- _ACTION ITEM_
Below are entries; output exactly the lines from the one with "You are a GUI" to the one with "Focus the Phone input field", both included, and nothing else.

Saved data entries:

◆ ◆ ◆

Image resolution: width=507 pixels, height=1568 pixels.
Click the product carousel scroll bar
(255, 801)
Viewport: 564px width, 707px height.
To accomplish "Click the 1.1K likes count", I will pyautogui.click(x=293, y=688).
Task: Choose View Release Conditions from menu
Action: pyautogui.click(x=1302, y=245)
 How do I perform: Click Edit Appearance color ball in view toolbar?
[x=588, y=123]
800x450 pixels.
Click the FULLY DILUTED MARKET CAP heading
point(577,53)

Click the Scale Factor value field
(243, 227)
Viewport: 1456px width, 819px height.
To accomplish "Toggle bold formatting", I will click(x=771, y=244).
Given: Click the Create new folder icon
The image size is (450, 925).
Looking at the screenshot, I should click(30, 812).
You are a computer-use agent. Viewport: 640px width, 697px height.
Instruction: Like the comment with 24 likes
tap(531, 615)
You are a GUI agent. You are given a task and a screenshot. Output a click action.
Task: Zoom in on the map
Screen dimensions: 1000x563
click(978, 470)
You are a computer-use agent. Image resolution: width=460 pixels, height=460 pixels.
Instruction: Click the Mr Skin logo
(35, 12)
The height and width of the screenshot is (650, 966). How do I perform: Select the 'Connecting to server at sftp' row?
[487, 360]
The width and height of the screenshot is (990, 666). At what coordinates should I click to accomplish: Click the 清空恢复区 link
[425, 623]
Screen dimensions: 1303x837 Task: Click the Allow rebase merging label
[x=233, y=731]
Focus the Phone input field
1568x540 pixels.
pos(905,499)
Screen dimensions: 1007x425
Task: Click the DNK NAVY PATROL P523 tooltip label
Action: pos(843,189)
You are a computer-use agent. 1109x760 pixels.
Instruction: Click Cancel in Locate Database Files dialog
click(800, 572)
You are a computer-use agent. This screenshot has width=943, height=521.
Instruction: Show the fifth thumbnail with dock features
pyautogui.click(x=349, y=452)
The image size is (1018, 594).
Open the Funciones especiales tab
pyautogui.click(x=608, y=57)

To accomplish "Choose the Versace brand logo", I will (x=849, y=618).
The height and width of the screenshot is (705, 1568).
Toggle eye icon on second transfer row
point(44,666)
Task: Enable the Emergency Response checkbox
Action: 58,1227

◆ ◆ ◆

- _ANSWER SECTION_
You are a GUI agent. You are given a task and a screenshot. Output a click action.
Task: Zoom in on the map
Screen dimensions: 1000x563
click(978, 470)
You are a computer-use agent. Image resolution: width=460 pixels, height=460 pixels.
Instruction: Click the Mr Skin logo
(35, 12)
The height and width of the screenshot is (650, 966). How do I perform: Select the 'Connecting to server at sftp' row?
[487, 360]
The width and height of the screenshot is (990, 666). At what coordinates should I click to accomplish: Click the 清空恢复区 link
[425, 623]
Screen dimensions: 1303x837 Task: Click the Allow rebase merging label
[x=233, y=731]
Focus the Phone input field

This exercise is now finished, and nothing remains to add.